Monday, March 22, 2010

Gentle reminders

This afternoon we were invited to share the story of our journey with Nora in a Trauma Healing class at the Center for Justice and Peacebuilding, the graduate program of which is Janelle's place of employment. The professor and students were especially interested in how the process of writing and sharing our writing with others (which we did along the way and have done since) affected our experiences of grief, situational stress, etc. One of the exercises for the class was to create "100-word Haiku" written expressions surrounding some experience of personal trauma. The poems are intended to succinctly convey the impact of a given experience, as well as communicating some element of release or healing. Having been made aware of this exercise as we prepared to join them for this class time, we each took our own crack at it, coming up with the two poems found below. I will provide a one-sentence introduction for each.

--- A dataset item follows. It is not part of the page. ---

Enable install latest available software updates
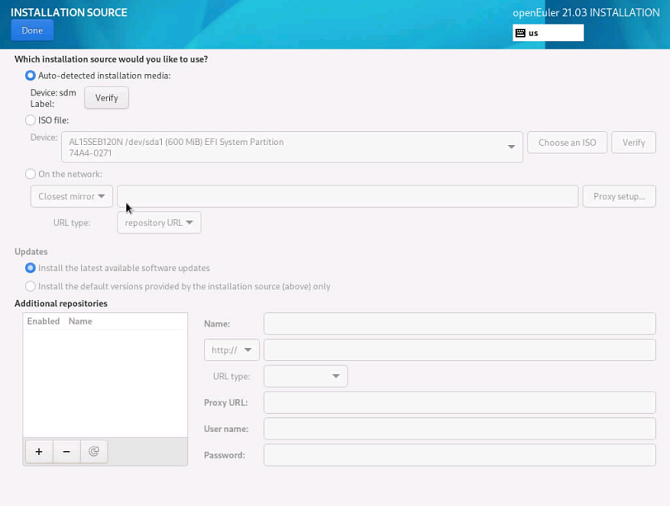Screen dimensions: 670x506 tap(31, 268)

My attempt was in reference to the period of time during which Nora's growth began to falter in earnest; about this time of year, two years ago.

Stalactites from the Sky

She seems to need a savior.
Her suffering grows: stalactites from the sky,
filling my world. Why does she not
make bone and skin and muscle—tender—from
her mother’s milk? I hold a plastic bottle,
bent and trembling, distorted
by my feverish grip—inside there is
an ounce or two of milk, grown cold.

Extra heat could never speed
the hatch, it is the chick that does
the growing, not the hen. Likewise a baby,
and the space and time, food and shelter, love
were there. She could never grow, though
what we offered was enough.

Jason Myers-Benner
March 2010

Janelle's expression refers to both the afternoon when Nora was airlifted to UVA, where she spent the final days of her life, and the moments of her death.

Flying

Oxygen needs increasing, labored breathing, on our way to the ER.
"I won't hold a gun to your head,
but I think you need to let her go."

Her doctor's words stung.
The nurse accepted my meager offerings of milk.
Nora's body tucked away out of reach,
the sound of propellers.

She was out of reach, I was out of control.

Had I abandoned her?
Did she know that this was not what I wanted?
That I loved her?

A week later, she left me.
She was in control and in my arms.
She showed me how to fly free.

Janelle Myers-Benner
March 2010

We continue to seek connections with that part of our history, and to thereby continue cultivating a sense of closeness to Nora's memory and her self. Willing participation in events such as this afternoon's class have that effect, for which we are grateful.

Another of those opportunities is our bimonthly blood donation. We went straight to the hospital from the class, and though my lingering minor lung tickle from a recent cold kept me from giving my blood today, Janelle was able to do so; we benefit from that ritual.